Dataset extract:
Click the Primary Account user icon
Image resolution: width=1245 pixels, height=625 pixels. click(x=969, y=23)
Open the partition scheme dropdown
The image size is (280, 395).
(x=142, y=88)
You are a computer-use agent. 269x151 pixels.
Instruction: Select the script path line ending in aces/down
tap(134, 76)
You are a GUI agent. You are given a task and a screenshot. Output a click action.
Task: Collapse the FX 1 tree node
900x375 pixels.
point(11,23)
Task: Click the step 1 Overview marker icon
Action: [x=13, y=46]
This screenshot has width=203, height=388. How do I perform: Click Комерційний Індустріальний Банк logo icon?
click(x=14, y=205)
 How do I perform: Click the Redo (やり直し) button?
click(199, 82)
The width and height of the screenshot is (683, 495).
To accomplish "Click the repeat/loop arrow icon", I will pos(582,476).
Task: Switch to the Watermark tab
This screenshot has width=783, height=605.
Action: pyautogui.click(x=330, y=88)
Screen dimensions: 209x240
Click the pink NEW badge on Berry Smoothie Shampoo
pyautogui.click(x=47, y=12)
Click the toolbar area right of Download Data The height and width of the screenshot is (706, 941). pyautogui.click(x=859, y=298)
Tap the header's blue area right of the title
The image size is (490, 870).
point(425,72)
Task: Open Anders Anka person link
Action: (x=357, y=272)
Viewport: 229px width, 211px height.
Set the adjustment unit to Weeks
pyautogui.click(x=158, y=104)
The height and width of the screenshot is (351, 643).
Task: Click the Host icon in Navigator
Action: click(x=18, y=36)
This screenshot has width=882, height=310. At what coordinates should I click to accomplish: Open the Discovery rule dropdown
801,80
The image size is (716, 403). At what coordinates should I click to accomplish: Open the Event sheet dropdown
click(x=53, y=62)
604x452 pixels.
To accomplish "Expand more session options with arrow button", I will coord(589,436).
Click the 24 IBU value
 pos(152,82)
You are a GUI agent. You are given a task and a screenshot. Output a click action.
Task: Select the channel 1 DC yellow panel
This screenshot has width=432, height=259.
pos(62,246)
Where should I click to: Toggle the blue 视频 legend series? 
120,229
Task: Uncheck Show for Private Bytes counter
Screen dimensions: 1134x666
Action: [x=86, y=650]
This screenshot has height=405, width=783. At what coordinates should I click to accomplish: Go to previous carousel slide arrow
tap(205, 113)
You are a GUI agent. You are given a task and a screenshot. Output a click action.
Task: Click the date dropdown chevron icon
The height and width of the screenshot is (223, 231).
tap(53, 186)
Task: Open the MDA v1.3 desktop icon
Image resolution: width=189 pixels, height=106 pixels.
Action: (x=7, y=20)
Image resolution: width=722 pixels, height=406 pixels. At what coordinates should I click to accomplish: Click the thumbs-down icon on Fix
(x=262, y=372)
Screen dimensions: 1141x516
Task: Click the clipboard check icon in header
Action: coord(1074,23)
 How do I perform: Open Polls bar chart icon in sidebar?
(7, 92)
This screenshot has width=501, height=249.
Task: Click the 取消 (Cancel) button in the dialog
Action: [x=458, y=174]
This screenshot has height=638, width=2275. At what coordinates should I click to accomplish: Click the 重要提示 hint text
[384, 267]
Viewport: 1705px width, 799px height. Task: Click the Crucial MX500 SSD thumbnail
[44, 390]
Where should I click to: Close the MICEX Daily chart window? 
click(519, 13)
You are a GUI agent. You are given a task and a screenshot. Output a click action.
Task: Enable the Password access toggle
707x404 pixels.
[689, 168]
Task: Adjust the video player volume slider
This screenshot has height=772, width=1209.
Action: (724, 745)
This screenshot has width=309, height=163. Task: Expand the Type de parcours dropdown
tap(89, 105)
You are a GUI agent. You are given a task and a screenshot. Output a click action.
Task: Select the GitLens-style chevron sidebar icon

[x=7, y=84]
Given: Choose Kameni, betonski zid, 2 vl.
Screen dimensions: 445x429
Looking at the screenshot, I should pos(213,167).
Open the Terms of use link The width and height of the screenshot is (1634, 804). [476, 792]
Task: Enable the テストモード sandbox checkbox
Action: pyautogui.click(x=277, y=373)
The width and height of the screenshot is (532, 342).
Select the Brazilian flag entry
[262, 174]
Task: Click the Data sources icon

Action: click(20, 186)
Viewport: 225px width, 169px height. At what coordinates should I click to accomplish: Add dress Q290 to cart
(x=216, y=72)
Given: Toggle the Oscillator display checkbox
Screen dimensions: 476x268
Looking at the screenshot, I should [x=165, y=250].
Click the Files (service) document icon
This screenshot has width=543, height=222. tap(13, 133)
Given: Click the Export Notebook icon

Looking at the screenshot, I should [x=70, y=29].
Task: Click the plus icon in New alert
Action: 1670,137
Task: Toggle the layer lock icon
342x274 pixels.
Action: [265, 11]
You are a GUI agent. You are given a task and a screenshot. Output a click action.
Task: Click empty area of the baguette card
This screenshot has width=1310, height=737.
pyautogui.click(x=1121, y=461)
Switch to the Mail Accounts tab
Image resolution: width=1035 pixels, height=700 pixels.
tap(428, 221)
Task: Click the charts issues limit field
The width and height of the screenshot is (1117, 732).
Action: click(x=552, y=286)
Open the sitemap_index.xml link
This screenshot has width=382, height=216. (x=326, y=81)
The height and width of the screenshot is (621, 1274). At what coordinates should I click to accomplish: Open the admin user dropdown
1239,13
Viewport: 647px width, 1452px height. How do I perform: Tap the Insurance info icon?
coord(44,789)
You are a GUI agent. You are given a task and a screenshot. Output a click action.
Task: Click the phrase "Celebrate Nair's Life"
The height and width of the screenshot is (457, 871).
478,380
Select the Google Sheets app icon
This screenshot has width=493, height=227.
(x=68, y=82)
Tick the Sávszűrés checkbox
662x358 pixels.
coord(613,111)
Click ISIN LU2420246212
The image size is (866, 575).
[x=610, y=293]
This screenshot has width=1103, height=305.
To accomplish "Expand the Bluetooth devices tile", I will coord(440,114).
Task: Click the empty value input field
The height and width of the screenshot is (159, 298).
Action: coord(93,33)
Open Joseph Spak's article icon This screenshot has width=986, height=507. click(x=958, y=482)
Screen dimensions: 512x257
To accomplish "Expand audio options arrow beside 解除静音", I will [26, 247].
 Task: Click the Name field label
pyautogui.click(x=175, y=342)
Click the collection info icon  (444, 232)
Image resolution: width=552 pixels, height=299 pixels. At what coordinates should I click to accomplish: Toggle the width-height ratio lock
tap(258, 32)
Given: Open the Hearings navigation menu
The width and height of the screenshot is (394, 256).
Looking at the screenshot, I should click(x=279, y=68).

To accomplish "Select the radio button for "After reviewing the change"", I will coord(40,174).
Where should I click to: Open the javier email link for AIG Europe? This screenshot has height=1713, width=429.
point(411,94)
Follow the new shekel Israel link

What you should do: Without altering a single word, reproduce the entries above.

Solution:
Click the Primary Account user icon
Image resolution: width=1245 pixels, height=625 pixels. click(x=969, y=23)
Open the partition scheme dropdown
The image size is (280, 395).
(x=142, y=88)
You are a computer-use agent. 269x151 pixels.
Instruction: Select the script path line ending in aces/down
tap(134, 76)
You are a GUI agent. You are given a task and a screenshot. Output a click action.
Task: Collapse the FX 1 tree node
900x375 pixels.
point(11,23)
Task: Click the step 1 Overview marker icon
Action: [x=13, y=46]
This screenshot has width=203, height=388. How do I perform: Click Комерційний Індустріальний Банк logo icon?
click(x=14, y=205)
 How do I perform: Click the Redo (やり直し) button?
click(199, 82)
The width and height of the screenshot is (683, 495).
To accomplish "Click the repeat/loop arrow icon", I will pos(582,476).
Task: Switch to the Watermark tab
This screenshot has width=783, height=605.
Action: pyautogui.click(x=330, y=88)
Screen dimensions: 209x240
Click the pink NEW badge on Berry Smoothie Shampoo
pyautogui.click(x=47, y=12)
Click the toolbar area right of Download Data The height and width of the screenshot is (706, 941). pyautogui.click(x=859, y=298)
Tap the header's blue area right of the title
The image size is (490, 870).
point(425,72)
Task: Open Anders Anka person link
Action: (x=357, y=272)
Viewport: 229px width, 211px height.
Set the adjustment unit to Weeks
pyautogui.click(x=158, y=104)
The height and width of the screenshot is (351, 643).
Task: Click the Host icon in Navigator
Action: click(x=18, y=36)
This screenshot has width=882, height=310. At what coordinates should I click to accomplish: Open the Discovery rule dropdown
801,80
The image size is (716, 403). At what coordinates should I click to accomplish: Open the Event sheet dropdown
click(x=53, y=62)
604x452 pixels.
To accomplish "Expand more session options with arrow button", I will coord(589,436).
Click the 24 IBU value
 pos(152,82)
You are a GUI agent. You are given a task and a screenshot. Output a click action.
Task: Select the channel 1 DC yellow panel
This screenshot has width=432, height=259.
pos(62,246)
Where should I click to: Toggle the blue 视频 legend series? 
120,229
Task: Uncheck Show for Private Bytes counter
Screen dimensions: 1134x666
Action: [x=86, y=650]
This screenshot has height=405, width=783. At what coordinates should I click to accomplish: Go to previous carousel slide arrow
tap(205, 113)
You are a GUI agent. You are given a task and a screenshot. Output a click action.
Task: Click the date dropdown chevron icon
The height and width of the screenshot is (223, 231).
tap(53, 186)
Task: Open the MDA v1.3 desktop icon
Image resolution: width=189 pixels, height=106 pixels.
Action: (x=7, y=20)
Image resolution: width=722 pixels, height=406 pixels. At what coordinates should I click to accomplish: Click the thumbs-down icon on Fix
(x=262, y=372)
Screen dimensions: 1141x516
Task: Click the clipboard check icon in header
Action: coord(1074,23)
 How do I perform: Open Polls bar chart icon in sidebar?
(7, 92)
This screenshot has width=501, height=249.
Task: Click the 取消 (Cancel) button in the dialog
Action: [x=458, y=174]
This screenshot has height=638, width=2275. At what coordinates should I click to accomplish: Click the 重要提示 hint text
[384, 267]
Viewport: 1705px width, 799px height. Task: Click the Crucial MX500 SSD thumbnail
[44, 390]
Where should I click to: Close the MICEX Daily chart window? 
click(519, 13)
You are a GUI agent. You are given a task and a screenshot. Output a click action.
Task: Enable the Password access toggle
707x404 pixels.
[689, 168]
Task: Adjust the video player volume slider
This screenshot has height=772, width=1209.
Action: (724, 745)
This screenshot has width=309, height=163. Task: Expand the Type de parcours dropdown
tap(89, 105)
You are a GUI agent. You are given a task and a screenshot. Output a click action.
Task: Select the GitLens-style chevron sidebar icon

[x=7, y=84]
Given: Choose Kameni, betonski zid, 2 vl.
Screen dimensions: 445x429
Looking at the screenshot, I should pos(213,167).
Open the Terms of use link The width and height of the screenshot is (1634, 804). [476, 792]
Task: Enable the テストモード sandbox checkbox
Action: pyautogui.click(x=277, y=373)
The width and height of the screenshot is (532, 342).
Select the Brazilian flag entry
[262, 174]
Task: Click the Data sources icon

Action: click(20, 186)
Viewport: 225px width, 169px height. At what coordinates should I click to accomplish: Add dress Q290 to cart
(x=216, y=72)
Given: Toggle the Oscillator display checkbox
Screen dimensions: 476x268
Looking at the screenshot, I should [x=165, y=250].
Click the Files (service) document icon
This screenshot has width=543, height=222. tap(13, 133)
Given: Click the Export Notebook icon

Looking at the screenshot, I should [x=70, y=29].
Task: Click the plus icon in New alert
Action: 1670,137
Task: Toggle the layer lock icon
342x274 pixels.
Action: [265, 11]
You are a GUI agent. You are given a task and a screenshot. Output a click action.
Task: Click empty area of the baguette card
This screenshot has width=1310, height=737.
pyautogui.click(x=1121, y=461)
Switch to the Mail Accounts tab
Image resolution: width=1035 pixels, height=700 pixels.
tap(428, 221)
Task: Click the charts issues limit field
The width and height of the screenshot is (1117, 732).
Action: click(x=552, y=286)
Open the sitemap_index.xml link
This screenshot has width=382, height=216. (x=326, y=81)
The height and width of the screenshot is (621, 1274). At what coordinates should I click to accomplish: Open the admin user dropdown
1239,13
Viewport: 647px width, 1452px height. How do I perform: Tap the Insurance info icon?
coord(44,789)
You are a GUI agent. You are given a task and a screenshot. Output a click action.
Task: Click the phrase "Celebrate Nair's Life"
The height and width of the screenshot is (457, 871).
478,380
Select the Google Sheets app icon
This screenshot has width=493, height=227.
(x=68, y=82)
Tick the Sávszűrés checkbox
662x358 pixels.
coord(613,111)
Click ISIN LU2420246212
The image size is (866, 575).
[x=610, y=293]
This screenshot has width=1103, height=305.
To accomplish "Expand the Bluetooth devices tile", I will coord(440,114).
Task: Click the empty value input field
The height and width of the screenshot is (159, 298).
Action: coord(93,33)
Open Joseph Spak's article icon This screenshot has width=986, height=507. click(x=958, y=482)
Screen dimensions: 512x257
To accomplish "Expand audio options arrow beside 解除静音", I will [26, 247].
 Task: Click the Name field label
pyautogui.click(x=175, y=342)
Click the collection info icon  (444, 232)
Image resolution: width=552 pixels, height=299 pixels. At what coordinates should I click to accomplish: Toggle the width-height ratio lock
tap(258, 32)
Given: Open the Hearings navigation menu
The width and height of the screenshot is (394, 256).
Looking at the screenshot, I should click(x=279, y=68).

To accomplish "Select the radio button for "After reviewing the change"", I will coord(40,174).
Where should I click to: Open the javier email link for AIG Europe? This screenshot has height=1713, width=429.
point(411,94)
Follow the new shekel Israel link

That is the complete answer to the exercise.